[Extracted data entries]
___
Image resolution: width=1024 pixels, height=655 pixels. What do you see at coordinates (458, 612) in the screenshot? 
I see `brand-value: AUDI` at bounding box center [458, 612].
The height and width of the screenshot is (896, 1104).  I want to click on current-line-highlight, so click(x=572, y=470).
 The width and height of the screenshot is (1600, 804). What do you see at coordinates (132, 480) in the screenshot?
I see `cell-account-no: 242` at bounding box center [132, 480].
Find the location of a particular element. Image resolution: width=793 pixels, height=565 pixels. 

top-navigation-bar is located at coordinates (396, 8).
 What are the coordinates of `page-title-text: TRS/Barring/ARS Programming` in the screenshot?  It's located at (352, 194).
___
> **TASK**: Copy the lines above word for word, keeping every one of them.

> **SOLUTION**:
Image resolution: width=1024 pixels, height=655 pixels. What do you see at coordinates (458, 612) in the screenshot? 
I see `brand-value: AUDI` at bounding box center [458, 612].
The height and width of the screenshot is (896, 1104).  I want to click on current-line-highlight, so click(x=572, y=470).
 The width and height of the screenshot is (1600, 804). What do you see at coordinates (132, 480) in the screenshot?
I see `cell-account-no: 242` at bounding box center [132, 480].
Find the location of a particular element. Image resolution: width=793 pixels, height=565 pixels. 

top-navigation-bar is located at coordinates (396, 8).
 What are the coordinates of `page-title-text: TRS/Barring/ARS Programming` in the screenshot?  It's located at (352, 194).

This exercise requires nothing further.